Después de ocho meses de gobierno, el presidente deja una percepción que no da pie para esperar un mejor futuro. Esto se está dando porque parecería que Duque no se ha dado cuenta de que está gobernando una nación marcadamente dividida por la opinión e indignada por la falta de claridad, tanto en el rumbo, como en acciones efectivas para solucionar diferentes tipos de problemas, empezando por los más acuciantes como el bloqueo de la Vía Panamericana por la Minga Indígena, solucionado, por ahora, después de casi un mes de negociaciones. En el trasfondo de dicha percepción gravita el que su legitimidad de origen fue apenas suficiente y no ha sabido acrecentarla durante el ejercicio del cargo.
El indicador de la fragmentación nacional más cercano fue el resultado de las elecciones presidenciales, cuando la coalición de fuerzas políticas que lo llevó al poder obtuvo un triunfo poco contundente pues su principal contendor, Petro, representando a la izquierda, obtuvo la votación más voluminosa en toda la historia tanto en números como en porcentaje. Y al mismo tiempo el centro ideológico se dividió entre un considerable número que votamos en blanco y la mayoría que, por rechazo a Petro, terminó votando por Duque al considerarlo no tanto mejor, sino menos nocivo para el país. El punto es que la legitimidad de origen de Duque fue apenas suficiente, lo cual hacía necesario acrecentarla en el ejercicio del cargo so pena de debilitar su gobernabilidad, pero no ha sido así.

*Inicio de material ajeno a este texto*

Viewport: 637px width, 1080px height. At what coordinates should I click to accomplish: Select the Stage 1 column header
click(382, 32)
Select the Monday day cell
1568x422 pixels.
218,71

Ahora bien, el presidente Duque, consciente de la división nacional, desde su posesión se apartó del divisionismo que quiso lubricar el presidente del Congreso y pronunció varias frases invitando a la unidad bajo un “Pacto por el futuro de Colombia”. Pero una cosa es querer la unión y otra ejercer liderazgo para lograrla. Para lo primero solo se requiere la intención, para lo segundo hay que sumar visión de estadista, firmeza de carácter y autoridad política proveniente no solo de la legalidad del cargo, sino también de su talante y sentido de la oportunidad política, todo lo cual confluye en competencia gubernativa.
Pero desde el comienzo Duque empezó a acusar vacíos en dicha competencia. No es sino recordar cómo dejo pasar la oportunidad de la unión de todos los partidos alrededor del resultado de la consulta anticorrupción. Luego vino su forma de abordar las relaciones con el Congreso que quizás hubiera funcionado si hubiese triunfado en primera vuelta. Pero con una legitimidad de origen apenas suficiente, soslayar la posibilidad de lograr consensos respaldados con representatividad en el gobierno de al menos los partidos declarados independientes, ha sido una equivocación donde, por ejemplo, se originan los resultados de la “ley de financiamiento”, la primera votación del Plan de Desarrollo y lo que se ve venir con las “objeciones a la JEP”.
En fin, si a todo lo anterior le sumamos el abordar el problema con el gobierno venezolano principalmente desde el ángulo de “razones ciudadanas”- mientras que el régimen de Maduro lo hace prevalentemente desde “razones de estado”, planteando así una partida jugada equívocamente, el pronóstico para el futuro inmediato del país no puede ir más allá que contentarnos con un “gobierno apaga incendios”.